**Dataset extract:**

------------------------------------

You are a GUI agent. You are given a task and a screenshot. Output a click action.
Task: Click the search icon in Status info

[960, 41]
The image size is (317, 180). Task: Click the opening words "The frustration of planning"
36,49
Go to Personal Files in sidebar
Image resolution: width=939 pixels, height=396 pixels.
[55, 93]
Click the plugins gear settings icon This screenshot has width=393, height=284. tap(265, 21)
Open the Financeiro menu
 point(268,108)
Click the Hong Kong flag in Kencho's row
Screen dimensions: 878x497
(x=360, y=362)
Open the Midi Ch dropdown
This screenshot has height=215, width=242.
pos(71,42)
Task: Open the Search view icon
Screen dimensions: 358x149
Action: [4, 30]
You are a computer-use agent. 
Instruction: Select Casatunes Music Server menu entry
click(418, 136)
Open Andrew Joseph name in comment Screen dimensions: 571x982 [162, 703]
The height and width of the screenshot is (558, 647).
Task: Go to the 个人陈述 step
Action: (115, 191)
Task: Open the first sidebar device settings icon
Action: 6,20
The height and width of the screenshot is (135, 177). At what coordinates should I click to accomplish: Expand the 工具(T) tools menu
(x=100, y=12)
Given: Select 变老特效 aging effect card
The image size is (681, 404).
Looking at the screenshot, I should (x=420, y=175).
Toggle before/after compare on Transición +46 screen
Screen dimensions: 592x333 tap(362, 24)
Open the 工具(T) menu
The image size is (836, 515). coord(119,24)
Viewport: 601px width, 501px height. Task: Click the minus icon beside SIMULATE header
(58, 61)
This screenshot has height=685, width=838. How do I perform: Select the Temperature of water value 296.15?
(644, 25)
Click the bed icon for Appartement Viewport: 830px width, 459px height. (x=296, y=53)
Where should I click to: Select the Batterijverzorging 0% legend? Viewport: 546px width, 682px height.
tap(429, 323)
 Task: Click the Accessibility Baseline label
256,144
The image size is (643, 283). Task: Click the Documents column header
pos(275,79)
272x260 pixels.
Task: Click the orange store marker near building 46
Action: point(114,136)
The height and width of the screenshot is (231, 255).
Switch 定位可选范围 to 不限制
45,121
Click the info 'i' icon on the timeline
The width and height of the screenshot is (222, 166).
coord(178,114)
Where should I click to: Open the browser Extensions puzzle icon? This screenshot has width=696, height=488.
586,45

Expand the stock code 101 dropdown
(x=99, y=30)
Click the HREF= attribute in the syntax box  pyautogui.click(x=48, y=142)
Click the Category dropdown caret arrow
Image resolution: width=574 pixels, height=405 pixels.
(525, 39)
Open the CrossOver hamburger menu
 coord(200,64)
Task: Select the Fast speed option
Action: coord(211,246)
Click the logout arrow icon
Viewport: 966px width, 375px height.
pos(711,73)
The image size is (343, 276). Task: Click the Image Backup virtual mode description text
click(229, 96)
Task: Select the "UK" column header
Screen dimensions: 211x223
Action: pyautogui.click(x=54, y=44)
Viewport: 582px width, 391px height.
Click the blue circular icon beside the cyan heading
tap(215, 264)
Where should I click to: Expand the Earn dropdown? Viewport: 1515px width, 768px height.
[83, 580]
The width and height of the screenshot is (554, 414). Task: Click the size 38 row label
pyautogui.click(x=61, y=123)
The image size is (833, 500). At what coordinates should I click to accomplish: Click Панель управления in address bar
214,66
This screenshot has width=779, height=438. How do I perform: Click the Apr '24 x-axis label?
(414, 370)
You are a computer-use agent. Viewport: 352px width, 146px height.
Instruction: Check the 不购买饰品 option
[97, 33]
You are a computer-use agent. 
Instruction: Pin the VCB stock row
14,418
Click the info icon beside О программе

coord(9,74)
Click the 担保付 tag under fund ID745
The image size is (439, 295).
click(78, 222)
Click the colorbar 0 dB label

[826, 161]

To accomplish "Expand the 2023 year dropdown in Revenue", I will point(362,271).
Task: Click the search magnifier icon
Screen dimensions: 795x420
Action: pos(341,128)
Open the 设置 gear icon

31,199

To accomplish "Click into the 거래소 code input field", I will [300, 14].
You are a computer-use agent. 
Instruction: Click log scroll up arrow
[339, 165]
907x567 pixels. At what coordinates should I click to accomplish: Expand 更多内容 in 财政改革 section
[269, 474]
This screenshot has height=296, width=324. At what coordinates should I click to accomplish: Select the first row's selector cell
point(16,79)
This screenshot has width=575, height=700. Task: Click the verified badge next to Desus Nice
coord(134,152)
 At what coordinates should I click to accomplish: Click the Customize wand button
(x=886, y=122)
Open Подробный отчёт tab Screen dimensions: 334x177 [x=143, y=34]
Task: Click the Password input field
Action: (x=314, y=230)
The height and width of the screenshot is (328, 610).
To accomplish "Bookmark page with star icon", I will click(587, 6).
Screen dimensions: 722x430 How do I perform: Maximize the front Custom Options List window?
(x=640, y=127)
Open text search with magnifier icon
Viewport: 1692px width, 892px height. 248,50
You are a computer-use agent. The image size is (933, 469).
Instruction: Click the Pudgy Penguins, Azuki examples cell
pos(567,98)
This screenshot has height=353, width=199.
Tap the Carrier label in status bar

------------------------------------

**Action item:** Transcribe the full listing. Change nothing.

**Exercise answer:**
You are a GUI agent. You are given a task and a screenshot. Output a click action.
Task: Click the search icon in Status info

[960, 41]
The image size is (317, 180). Task: Click the opening words "The frustration of planning"
36,49
Go to Personal Files in sidebar
Image resolution: width=939 pixels, height=396 pixels.
[55, 93]
Click the plugins gear settings icon This screenshot has width=393, height=284. tap(265, 21)
Open the Financeiro menu
 point(268,108)
Click the Hong Kong flag in Kencho's row
Screen dimensions: 878x497
(x=360, y=362)
Open the Midi Ch dropdown
This screenshot has height=215, width=242.
pos(71,42)
Task: Open the Search view icon
Screen dimensions: 358x149
Action: [4, 30]
You are a computer-use agent. 
Instruction: Select Casatunes Music Server menu entry
click(418, 136)
Open Andrew Joseph name in comment Screen dimensions: 571x982 [162, 703]
The height and width of the screenshot is (558, 647).
Task: Go to the 个人陈述 step
Action: (115, 191)
Task: Open the first sidebar device settings icon
Action: 6,20
The height and width of the screenshot is (135, 177). At what coordinates should I click to accomplish: Expand the 工具(T) tools menu
(x=100, y=12)
Given: Select 变老特效 aging effect card
The image size is (681, 404).
Looking at the screenshot, I should (x=420, y=175).
Toggle before/after compare on Transición +46 screen
Screen dimensions: 592x333 tap(362, 24)
Open the 工具(T) menu
The image size is (836, 515). coord(119,24)
Viewport: 601px width, 501px height. Task: Click the minus icon beside SIMULATE header
(58, 61)
This screenshot has height=685, width=838. How do I perform: Select the Temperature of water value 296.15?
(644, 25)
Click the bed icon for Appartement Viewport: 830px width, 459px height. (x=296, y=53)
Where should I click to: Select the Batterijverzorging 0% legend? Viewport: 546px width, 682px height.
tap(429, 323)
 Task: Click the Accessibility Baseline label
256,144
The image size is (643, 283). Task: Click the Documents column header
pos(275,79)
272x260 pixels.
Task: Click the orange store marker near building 46
Action: point(114,136)
The height and width of the screenshot is (231, 255).
Switch 定位可选范围 to 不限制
45,121
Click the info 'i' icon on the timeline
The width and height of the screenshot is (222, 166).
coord(178,114)
Where should I click to: Open the browser Extensions puzzle icon? This screenshot has width=696, height=488.
586,45

Expand the stock code 101 dropdown
(x=99, y=30)
Click the HREF= attribute in the syntax box  pyautogui.click(x=48, y=142)
Click the Category dropdown caret arrow
Image resolution: width=574 pixels, height=405 pixels.
(525, 39)
Open the CrossOver hamburger menu
 coord(200,64)
Task: Select the Fast speed option
Action: coord(211,246)
Click the logout arrow icon
Viewport: 966px width, 375px height.
pos(711,73)
The image size is (343, 276). Task: Click the Image Backup virtual mode description text
click(229, 96)
Task: Select the "UK" column header
Screen dimensions: 211x223
Action: pyautogui.click(x=54, y=44)
Viewport: 582px width, 391px height.
Click the blue circular icon beside the cyan heading
tap(215, 264)
Where should I click to: Expand the Earn dropdown? Viewport: 1515px width, 768px height.
[83, 580]
The width and height of the screenshot is (554, 414). Task: Click the size 38 row label
pyautogui.click(x=61, y=123)
The image size is (833, 500). At what coordinates should I click to accomplish: Click Панель управления in address bar
214,66
This screenshot has width=779, height=438. How do I perform: Click the Apr '24 x-axis label?
(414, 370)
You are a computer-use agent. Viewport: 352px width, 146px height.
Instruction: Check the 不购买饰品 option
[97, 33]
You are a computer-use agent. 
Instruction: Pin the VCB stock row
14,418
Click the info icon beside О программе

coord(9,74)
Click the 担保付 tag under fund ID745
The image size is (439, 295).
click(78, 222)
Click the colorbar 0 dB label

[826, 161]

To accomplish "Expand the 2023 year dropdown in Revenue", I will point(362,271).
Task: Click the search magnifier icon
Screen dimensions: 795x420
Action: pos(341,128)
Open the 设置 gear icon

31,199

To accomplish "Click into the 거래소 code input field", I will [300, 14].
You are a computer-use agent. 
Instruction: Click log scroll up arrow
[339, 165]
907x567 pixels. At what coordinates should I click to accomplish: Expand 更多内容 in 财政改革 section
[269, 474]
This screenshot has height=296, width=324. At what coordinates should I click to accomplish: Select the first row's selector cell
point(16,79)
This screenshot has width=575, height=700. Task: Click the verified badge next to Desus Nice
coord(134,152)
 At what coordinates should I click to accomplish: Click the Customize wand button
(x=886, y=122)
Open Подробный отчёт tab Screen dimensions: 334x177 [x=143, y=34]
Task: Click the Password input field
Action: (x=314, y=230)
The height and width of the screenshot is (328, 610).
To accomplish "Bookmark page with star icon", I will click(587, 6).
Screen dimensions: 722x430 How do I perform: Maximize the front Custom Options List window?
(x=640, y=127)
Open text search with magnifier icon
Viewport: 1692px width, 892px height. 248,50
You are a computer-use agent. The image size is (933, 469).
Instruction: Click the Pudgy Penguins, Azuki examples cell
pos(567,98)
This screenshot has height=353, width=199.
Tap the Carrier label in status bar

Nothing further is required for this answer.